[PROVIDED ENTRIES]

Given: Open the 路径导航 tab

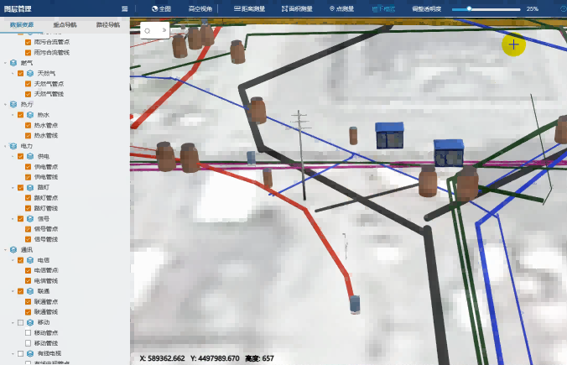Looking at the screenshot, I should (107, 25).
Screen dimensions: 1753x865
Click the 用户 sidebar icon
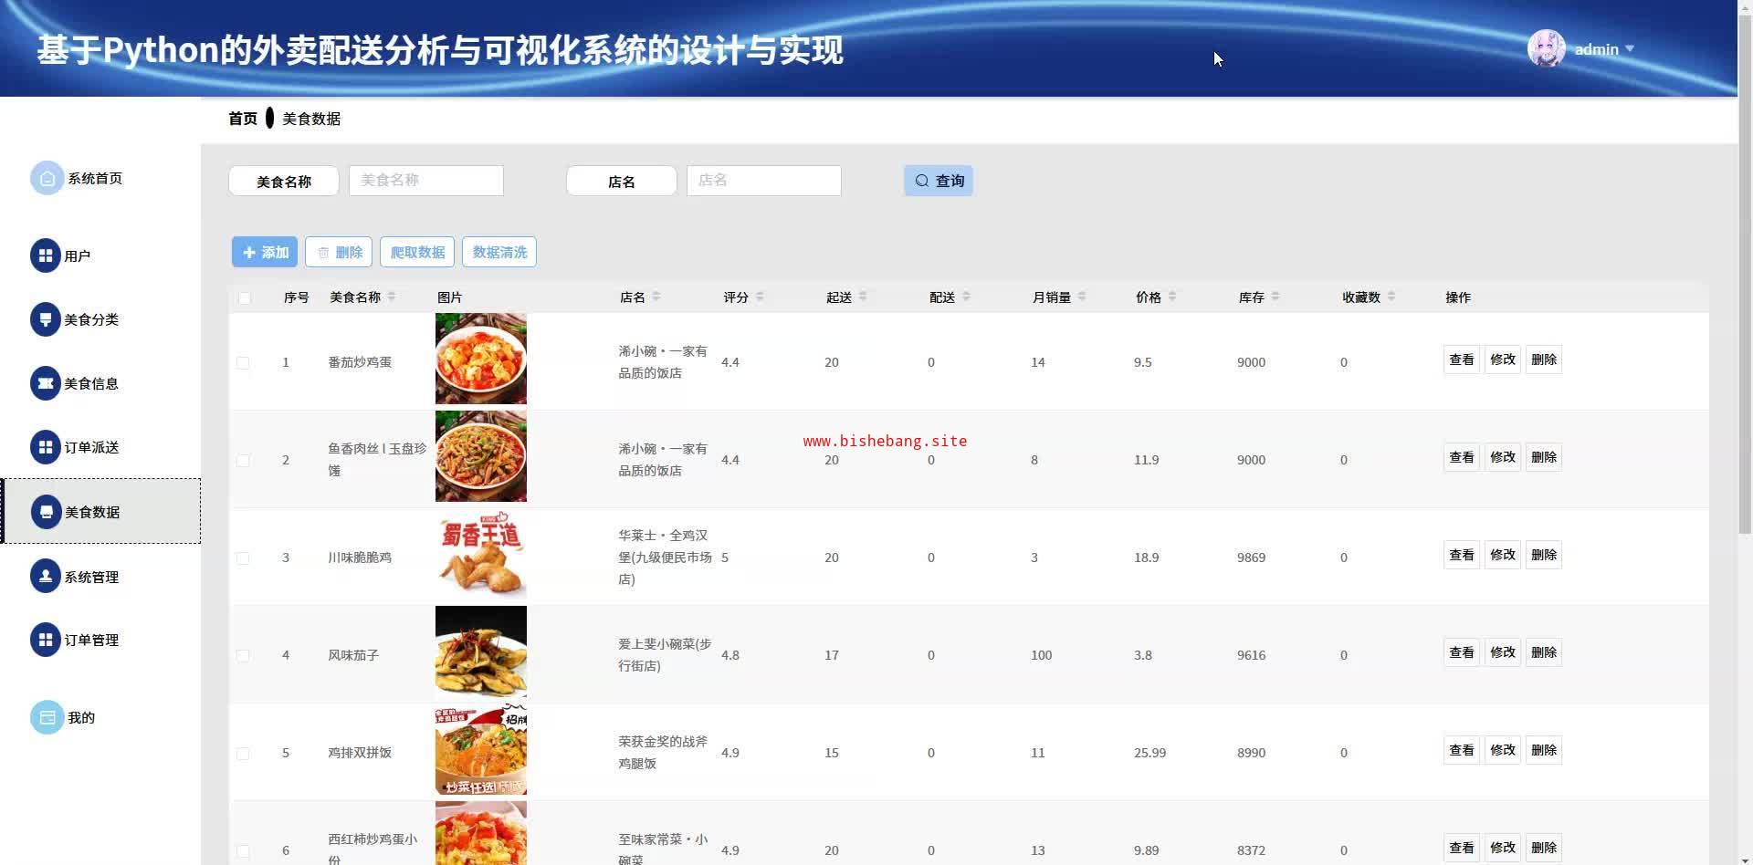pos(45,256)
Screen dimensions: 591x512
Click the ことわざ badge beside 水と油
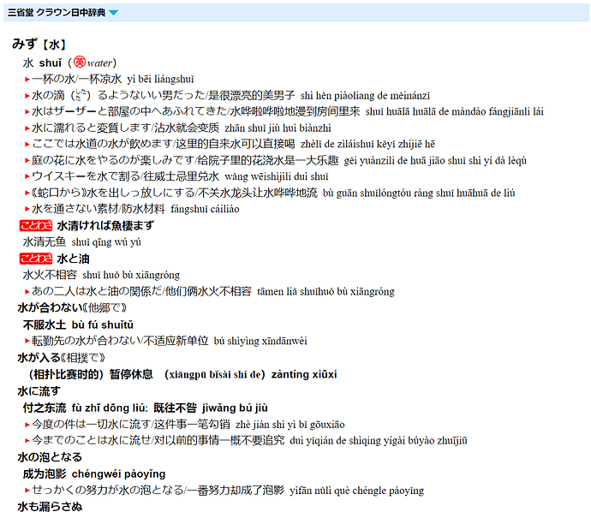[36, 259]
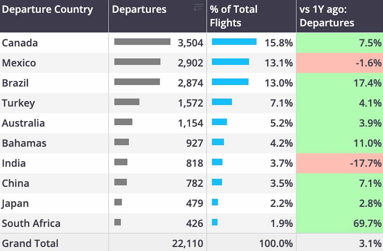
Task: Select the Canada row label
Action: coord(20,43)
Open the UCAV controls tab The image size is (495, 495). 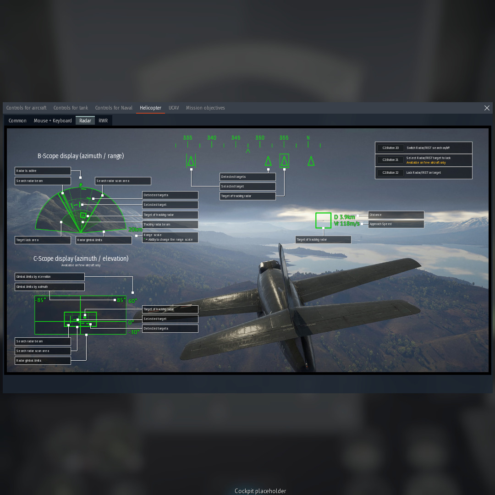coord(174,108)
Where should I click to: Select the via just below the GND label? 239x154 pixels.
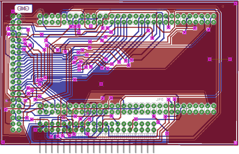coord(13,11)
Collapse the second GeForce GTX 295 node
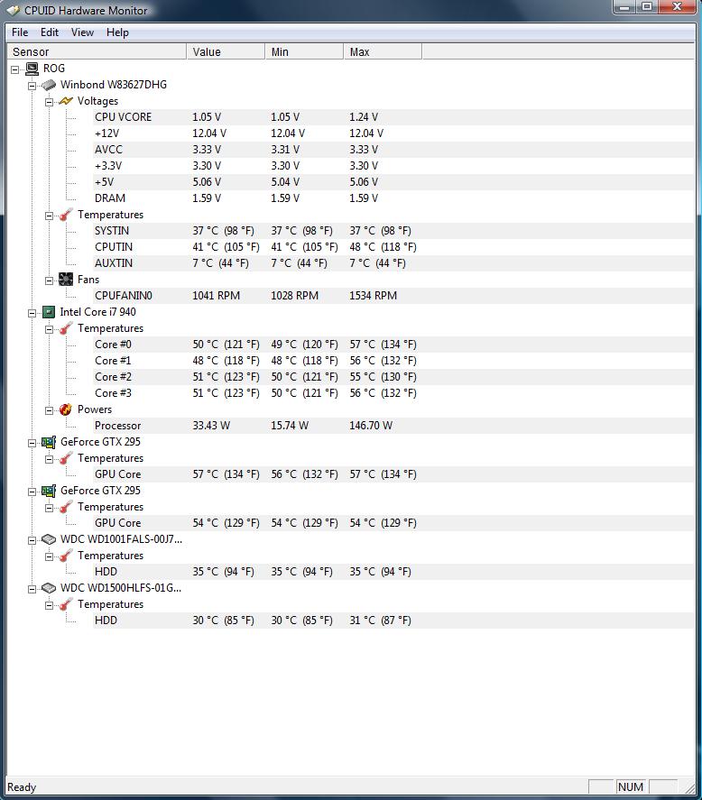This screenshot has width=702, height=800. coord(32,491)
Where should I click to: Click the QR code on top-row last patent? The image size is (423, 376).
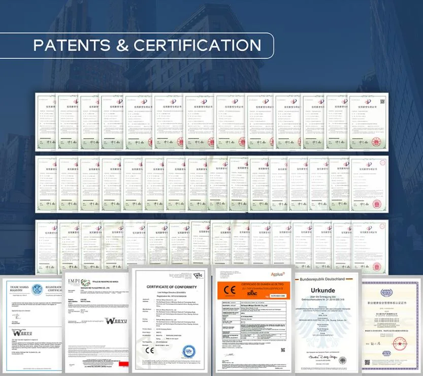click(x=382, y=102)
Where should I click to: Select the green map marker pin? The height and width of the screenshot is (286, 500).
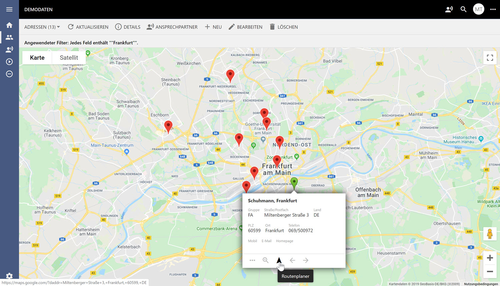pos(294,182)

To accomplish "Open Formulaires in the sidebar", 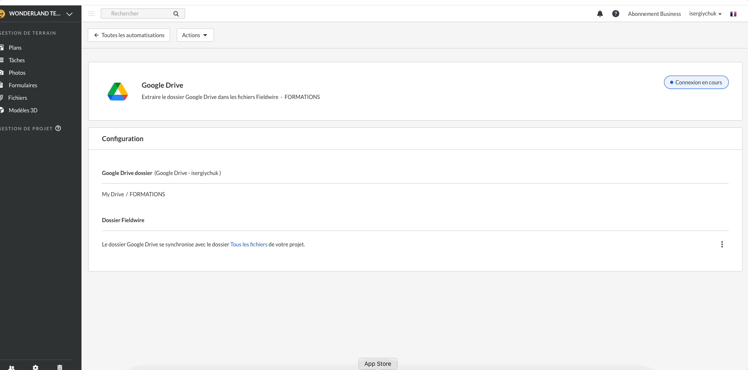I will 23,85.
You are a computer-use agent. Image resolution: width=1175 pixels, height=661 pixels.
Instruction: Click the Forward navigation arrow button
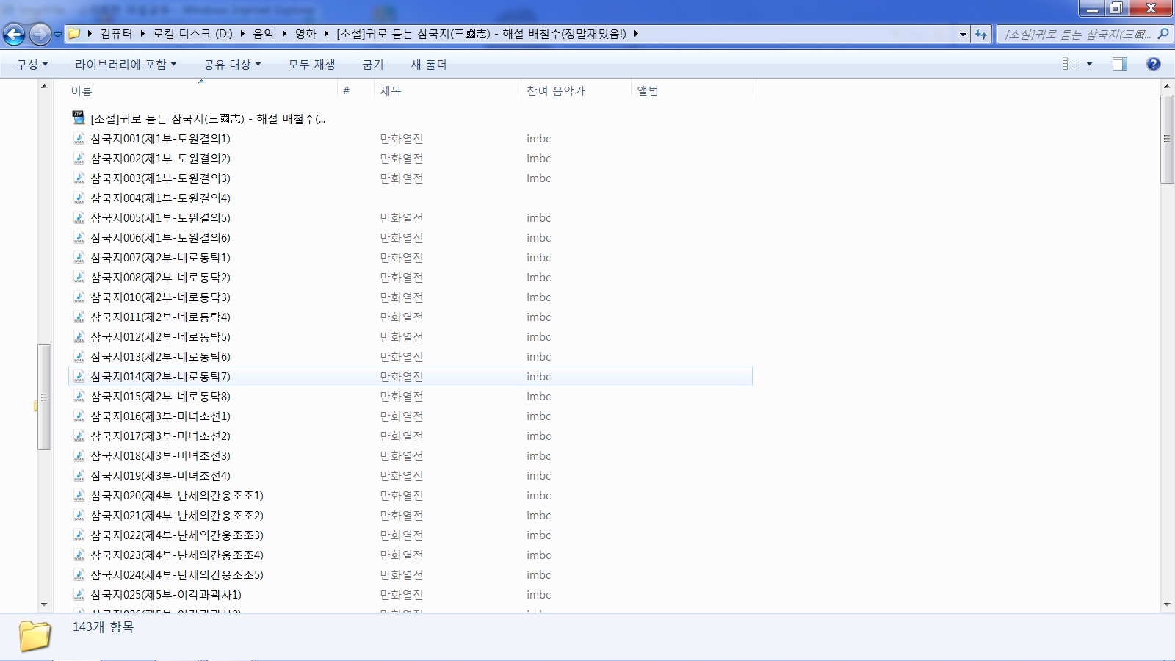click(x=40, y=34)
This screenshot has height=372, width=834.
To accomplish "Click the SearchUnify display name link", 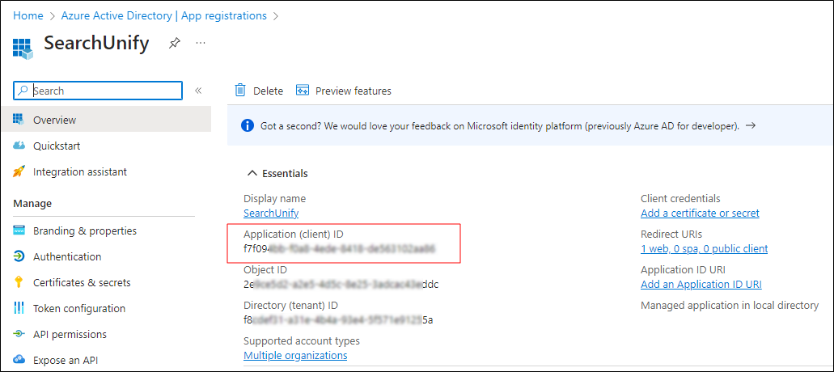I will (271, 213).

[/PROVIDED ENTRIES]

Would you please return all lines of the data that include the word "dimensions"?

> _SOLUTION BELOW_:
Screen dimensions: 1753x865
Screen dimensions: 591x512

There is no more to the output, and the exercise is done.